Combining fragment homology modeling with molecular dynamics aims at prediction of Ca²⁺ binding sites in CaBPs.

The family of calcium-binding proteins (CaBPs) consists of dozens of members and contributes to all aspects of the cell's function, from homeostasis to learning and memory. However, the Ca²⁺-binding mechanism is still unclear for most of CaBPs. To identify the Ca²⁺-binding sites of CaBPs, this study presented a computational approach which combined the fragment homology modeling with molecular dynamics simulation.
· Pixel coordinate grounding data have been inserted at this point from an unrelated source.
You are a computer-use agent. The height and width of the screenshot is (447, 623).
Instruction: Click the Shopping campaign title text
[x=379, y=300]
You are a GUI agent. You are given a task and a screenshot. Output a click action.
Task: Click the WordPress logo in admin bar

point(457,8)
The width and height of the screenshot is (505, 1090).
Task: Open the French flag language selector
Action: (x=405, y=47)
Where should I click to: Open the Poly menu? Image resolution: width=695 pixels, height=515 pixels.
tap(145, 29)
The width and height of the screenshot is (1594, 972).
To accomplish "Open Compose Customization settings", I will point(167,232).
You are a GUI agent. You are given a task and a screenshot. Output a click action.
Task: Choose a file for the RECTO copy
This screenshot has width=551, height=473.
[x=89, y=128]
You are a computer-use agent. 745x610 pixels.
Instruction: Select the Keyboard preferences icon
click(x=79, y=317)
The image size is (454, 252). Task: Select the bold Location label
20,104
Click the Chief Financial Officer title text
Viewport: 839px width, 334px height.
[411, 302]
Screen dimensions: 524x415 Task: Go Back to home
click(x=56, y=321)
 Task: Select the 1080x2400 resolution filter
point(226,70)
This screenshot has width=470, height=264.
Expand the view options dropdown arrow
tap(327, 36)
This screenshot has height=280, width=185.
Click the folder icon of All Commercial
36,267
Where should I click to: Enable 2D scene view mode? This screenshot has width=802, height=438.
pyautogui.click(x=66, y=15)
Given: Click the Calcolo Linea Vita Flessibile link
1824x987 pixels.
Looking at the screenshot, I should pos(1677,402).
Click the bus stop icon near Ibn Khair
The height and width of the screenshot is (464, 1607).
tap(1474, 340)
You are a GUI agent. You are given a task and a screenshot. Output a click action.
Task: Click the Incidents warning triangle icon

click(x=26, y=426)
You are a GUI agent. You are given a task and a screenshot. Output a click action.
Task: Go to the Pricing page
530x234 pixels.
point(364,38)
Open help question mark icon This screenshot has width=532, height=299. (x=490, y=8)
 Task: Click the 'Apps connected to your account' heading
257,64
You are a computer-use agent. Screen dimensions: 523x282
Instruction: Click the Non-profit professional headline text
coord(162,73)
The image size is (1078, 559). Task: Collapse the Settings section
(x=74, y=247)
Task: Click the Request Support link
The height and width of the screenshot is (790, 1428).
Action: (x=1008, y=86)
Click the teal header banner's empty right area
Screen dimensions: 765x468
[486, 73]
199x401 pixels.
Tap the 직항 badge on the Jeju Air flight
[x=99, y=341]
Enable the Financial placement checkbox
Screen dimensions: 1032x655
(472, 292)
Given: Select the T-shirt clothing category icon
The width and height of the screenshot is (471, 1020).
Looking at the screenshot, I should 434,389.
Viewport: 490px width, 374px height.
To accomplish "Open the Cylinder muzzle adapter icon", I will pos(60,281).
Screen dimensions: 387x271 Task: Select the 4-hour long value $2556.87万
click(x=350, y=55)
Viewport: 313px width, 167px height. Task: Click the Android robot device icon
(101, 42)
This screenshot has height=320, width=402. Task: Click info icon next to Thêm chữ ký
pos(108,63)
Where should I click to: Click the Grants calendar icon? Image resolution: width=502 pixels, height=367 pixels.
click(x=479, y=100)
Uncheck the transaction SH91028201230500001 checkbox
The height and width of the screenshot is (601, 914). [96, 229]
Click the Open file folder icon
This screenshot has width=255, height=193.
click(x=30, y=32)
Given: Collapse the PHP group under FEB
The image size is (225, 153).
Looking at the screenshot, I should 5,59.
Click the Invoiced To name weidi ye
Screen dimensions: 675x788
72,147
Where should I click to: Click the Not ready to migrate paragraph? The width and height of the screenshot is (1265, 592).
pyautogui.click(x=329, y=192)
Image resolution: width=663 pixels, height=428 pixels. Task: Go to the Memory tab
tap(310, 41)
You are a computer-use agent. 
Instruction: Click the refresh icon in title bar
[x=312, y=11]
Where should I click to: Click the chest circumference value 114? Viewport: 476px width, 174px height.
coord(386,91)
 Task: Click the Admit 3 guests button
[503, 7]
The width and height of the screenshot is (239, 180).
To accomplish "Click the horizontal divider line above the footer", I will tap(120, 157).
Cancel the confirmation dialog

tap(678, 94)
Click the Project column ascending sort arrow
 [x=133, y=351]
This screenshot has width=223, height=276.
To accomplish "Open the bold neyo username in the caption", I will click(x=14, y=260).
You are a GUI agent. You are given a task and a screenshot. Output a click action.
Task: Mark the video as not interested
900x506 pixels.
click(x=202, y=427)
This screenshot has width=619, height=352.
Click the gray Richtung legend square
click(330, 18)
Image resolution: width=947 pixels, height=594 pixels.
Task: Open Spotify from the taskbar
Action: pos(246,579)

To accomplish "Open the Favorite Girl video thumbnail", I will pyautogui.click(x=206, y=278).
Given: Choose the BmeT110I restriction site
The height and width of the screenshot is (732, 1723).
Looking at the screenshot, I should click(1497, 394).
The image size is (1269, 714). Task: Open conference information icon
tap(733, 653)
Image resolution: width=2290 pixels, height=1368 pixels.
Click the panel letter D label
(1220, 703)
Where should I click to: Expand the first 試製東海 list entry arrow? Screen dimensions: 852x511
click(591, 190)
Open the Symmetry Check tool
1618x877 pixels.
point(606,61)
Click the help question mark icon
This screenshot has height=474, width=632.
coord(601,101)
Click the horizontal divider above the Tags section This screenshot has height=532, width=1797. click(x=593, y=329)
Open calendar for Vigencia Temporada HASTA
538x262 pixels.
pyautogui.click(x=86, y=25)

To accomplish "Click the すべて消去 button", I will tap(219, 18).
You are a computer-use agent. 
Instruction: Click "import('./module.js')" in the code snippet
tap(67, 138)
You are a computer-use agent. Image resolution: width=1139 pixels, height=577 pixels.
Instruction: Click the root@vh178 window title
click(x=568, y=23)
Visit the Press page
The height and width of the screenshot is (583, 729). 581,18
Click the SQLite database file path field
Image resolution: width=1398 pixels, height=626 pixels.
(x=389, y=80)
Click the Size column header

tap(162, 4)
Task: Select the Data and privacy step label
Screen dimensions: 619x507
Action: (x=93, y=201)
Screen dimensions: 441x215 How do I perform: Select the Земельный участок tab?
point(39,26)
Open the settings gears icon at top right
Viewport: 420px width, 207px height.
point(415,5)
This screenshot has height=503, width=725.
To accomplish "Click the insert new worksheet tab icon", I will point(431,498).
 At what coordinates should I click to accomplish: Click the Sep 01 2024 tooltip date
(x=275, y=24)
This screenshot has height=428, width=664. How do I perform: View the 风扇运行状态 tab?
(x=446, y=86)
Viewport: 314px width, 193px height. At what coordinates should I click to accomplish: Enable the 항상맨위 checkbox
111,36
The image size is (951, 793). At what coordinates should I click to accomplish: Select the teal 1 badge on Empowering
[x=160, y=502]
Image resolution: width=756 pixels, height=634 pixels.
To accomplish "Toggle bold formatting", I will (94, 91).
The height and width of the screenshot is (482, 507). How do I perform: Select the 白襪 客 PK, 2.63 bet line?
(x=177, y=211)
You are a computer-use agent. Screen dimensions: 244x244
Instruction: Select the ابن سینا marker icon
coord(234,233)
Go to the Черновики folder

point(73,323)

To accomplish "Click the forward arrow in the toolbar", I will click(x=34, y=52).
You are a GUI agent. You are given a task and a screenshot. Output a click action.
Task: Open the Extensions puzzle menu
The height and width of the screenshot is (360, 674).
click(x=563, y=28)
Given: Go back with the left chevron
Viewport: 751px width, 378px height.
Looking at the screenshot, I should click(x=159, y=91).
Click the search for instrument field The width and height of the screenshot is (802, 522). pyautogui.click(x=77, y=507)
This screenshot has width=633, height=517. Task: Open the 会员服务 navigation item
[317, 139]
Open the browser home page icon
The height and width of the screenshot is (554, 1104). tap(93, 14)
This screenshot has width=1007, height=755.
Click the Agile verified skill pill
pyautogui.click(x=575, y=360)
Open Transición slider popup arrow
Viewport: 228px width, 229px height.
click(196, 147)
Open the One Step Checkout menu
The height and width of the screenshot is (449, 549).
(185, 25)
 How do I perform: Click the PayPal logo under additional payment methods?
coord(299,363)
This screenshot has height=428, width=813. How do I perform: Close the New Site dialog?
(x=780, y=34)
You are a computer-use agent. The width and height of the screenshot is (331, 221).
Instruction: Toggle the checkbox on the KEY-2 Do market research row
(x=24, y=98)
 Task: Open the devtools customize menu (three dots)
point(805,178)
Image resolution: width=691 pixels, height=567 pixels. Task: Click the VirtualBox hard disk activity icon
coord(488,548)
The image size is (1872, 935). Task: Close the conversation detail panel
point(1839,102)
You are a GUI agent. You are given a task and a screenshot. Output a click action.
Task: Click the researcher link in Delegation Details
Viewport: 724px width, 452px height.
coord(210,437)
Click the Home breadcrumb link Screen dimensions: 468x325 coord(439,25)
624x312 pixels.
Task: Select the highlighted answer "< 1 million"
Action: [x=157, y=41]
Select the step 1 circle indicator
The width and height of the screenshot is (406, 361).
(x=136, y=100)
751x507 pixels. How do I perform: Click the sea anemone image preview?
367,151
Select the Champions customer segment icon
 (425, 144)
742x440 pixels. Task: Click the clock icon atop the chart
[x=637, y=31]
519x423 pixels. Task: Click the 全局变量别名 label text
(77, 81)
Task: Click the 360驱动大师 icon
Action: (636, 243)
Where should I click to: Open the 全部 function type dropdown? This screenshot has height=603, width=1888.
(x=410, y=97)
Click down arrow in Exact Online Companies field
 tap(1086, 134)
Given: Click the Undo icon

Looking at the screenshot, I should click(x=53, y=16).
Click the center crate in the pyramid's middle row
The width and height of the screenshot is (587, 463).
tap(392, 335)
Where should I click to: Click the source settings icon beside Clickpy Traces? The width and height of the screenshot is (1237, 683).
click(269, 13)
For validation, we performed a two-step strategy as follows: first, the approach is used to identify the Ca²⁺-binding sites of CaBPs, which have the EF-hand Ca²⁺-binding site and the detailed binding mechanism. To accomplish this, eighteen crystal structures of CaBPs with 49 Ca²⁺-binding sites are selected to be analyzed including calmodulin. The computational method identified 43 from 49 Ca²⁺-binding sites. Second, we performed the approach to large-conductance Ca²⁺-activated K⁺ (BK) channels which don't have clear Ca²⁺-binding mechanism. The simulated results are consistent with the experimental data. The computational approach may shed some light on the identification of Ca²⁺-binding sites in CaBPs.